ЧУДО, СТАВШЕЕ РЕАЛЬНОСТЬЮ
В четыре вечера в домик для гостей пришел отец Хагоса, сообщивший, что помощник главного священника примет нас. Он добавил, что по протоколу не сможет сопровождать нас на встречу, и подробно объяснил, куда мы должны явиться.
Мы с Хагосом пошли в церковь Святой Марии Сионской и вошли в лабиринт жилых помещений в задней части огороженного участка. Пройдя под низкой аркой, мы оказались перед дверью, постучали и были впущены в сад, где на скамейке сидел старий в черных одеждах.
При нашем приближении он шепотом отдал какую-то команду. Хагос повернулся ко мне и сказал:
— Вы должны остановиться здесь. Я буду говорить от вашего имени.
Начался серьезный разговор. Следя за ним на расстоянии, я чувствовал себя… беспомощным, парализованным, ничтожным, неполноценным. И размышлял, не следует ли мне броситься к старцу, чтобы взахлеб изложить свое дело. Но все же понимал, что мои страстные просьбы, какими бы прочувствованными они ни были, не будут услышаны ушами, которые прислушиваются лишь к ритмам традиции.
Наконец Хагос вернулся ко мне и объяснил:
— Я рассказал помощнику все. Он сказал, что не станет с вами разговаривать. Он сказал, что по такому важному вопросу, как ковчег, уполномочены говорить только Небураэд и монах-хранитель.
— Значит ли это, что Небураэд еще не вернулся?
— Еще нет. Верно. Но у меня хорошие новости. Помощник разрешает вам поговорить с хранителем.
Через несколько минут, пройдя по лабиринту пыльных тропинок, мы подошли к церкви Святой Марии Сионской. Обойдя ее, мы оказались перед металлической оградой, окружавшей часовню святилища. На какое-то мгновение я задержался, глядя сквозь решетку, мысленно рассчитывая, что секунд за десять я перевалю через ограждение и подбегу к запертой двери здания.

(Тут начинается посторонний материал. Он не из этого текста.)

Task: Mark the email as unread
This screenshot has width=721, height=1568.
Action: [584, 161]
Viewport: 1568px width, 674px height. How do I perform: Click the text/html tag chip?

Ради шутки я рассказал о своих мыслях Хагосу, который наградил меня взглядом, полным ужаса.
— Даже не думайте об этом, — предостерег он и показал рукой за спину, на церковь Святой Марии Сионской, где слонялись без дела с десяток высоких молодых дьяконов. — Вас уважают как иностранца. Но если вы совершите такое кощунство, вас обязательно убьют.
— Где, вы думаете, хранитель? — спросил я.
— Он внутри. Присоединится к нам, как только будет готов.
Мы терпеливо ждали, пока солнце не опустилось. В сгущающихся сумерках наконец появился хранитель — высокий, мощно сложенный мужчина лет на двадцать моложе своего предшественника. И как у предшественника, его глаза были покрыты катарактами, и как предшественник, он был в плотном одеянии, сильно пахнувшем ладаном.